**Exercise details**. Once the line containing "Coony (649, 2342)" is found in the entries below, restate it and each following line word for word, stopping after the line containing "Serums (564, 2374)".

**Collected data**.
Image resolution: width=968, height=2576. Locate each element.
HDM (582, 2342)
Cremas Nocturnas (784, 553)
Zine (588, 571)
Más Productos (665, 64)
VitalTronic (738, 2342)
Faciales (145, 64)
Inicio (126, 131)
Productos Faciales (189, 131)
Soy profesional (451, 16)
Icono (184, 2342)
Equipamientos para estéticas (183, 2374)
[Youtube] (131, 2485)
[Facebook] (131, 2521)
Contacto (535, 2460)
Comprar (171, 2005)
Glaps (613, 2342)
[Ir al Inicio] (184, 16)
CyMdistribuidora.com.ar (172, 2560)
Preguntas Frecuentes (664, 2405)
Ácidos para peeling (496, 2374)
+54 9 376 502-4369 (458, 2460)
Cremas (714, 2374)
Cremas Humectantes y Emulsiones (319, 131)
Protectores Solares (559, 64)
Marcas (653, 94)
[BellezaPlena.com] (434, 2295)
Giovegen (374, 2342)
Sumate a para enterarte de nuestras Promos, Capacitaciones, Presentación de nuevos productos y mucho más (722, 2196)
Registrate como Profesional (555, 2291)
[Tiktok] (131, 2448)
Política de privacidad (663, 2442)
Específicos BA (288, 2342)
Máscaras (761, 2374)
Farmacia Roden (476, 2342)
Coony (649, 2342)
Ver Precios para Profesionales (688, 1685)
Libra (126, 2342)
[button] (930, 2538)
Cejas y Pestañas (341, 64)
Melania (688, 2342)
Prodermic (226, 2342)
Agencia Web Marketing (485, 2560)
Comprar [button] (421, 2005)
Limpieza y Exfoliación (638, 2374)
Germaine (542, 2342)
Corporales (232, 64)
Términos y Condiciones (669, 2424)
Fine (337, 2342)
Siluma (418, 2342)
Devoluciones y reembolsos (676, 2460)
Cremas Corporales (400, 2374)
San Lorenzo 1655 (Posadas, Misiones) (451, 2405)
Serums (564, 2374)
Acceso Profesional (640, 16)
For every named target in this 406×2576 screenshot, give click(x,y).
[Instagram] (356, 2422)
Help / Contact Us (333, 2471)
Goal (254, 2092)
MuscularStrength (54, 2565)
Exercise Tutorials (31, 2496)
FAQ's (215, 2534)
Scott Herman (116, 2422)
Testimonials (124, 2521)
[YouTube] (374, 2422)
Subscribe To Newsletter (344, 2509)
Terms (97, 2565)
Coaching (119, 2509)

**Reply to the task**.
Coony (649, 2342)
Ver Precios para Profesionales (688, 1685)
Libra (126, 2342)
[button] (930, 2538)
Cejas y Pestañas (341, 64)
Melania (688, 2342)
Prodermic (226, 2342)
Agencia Web Marketing (485, 2560)
Comprar [button] (421, 2005)
Limpieza y Exfoliación (638, 2374)
Germaine (542, 2342)
Corporales (232, 64)
Términos y Condiciones (669, 2424)
Fine (337, 2342)
Siluma (418, 2342)
Devoluciones y reembolsos (676, 2460)
Cremas Corporales (400, 2374)
San Lorenzo 1655 (Posadas, Misiones) (451, 2405)
Serums (564, 2374)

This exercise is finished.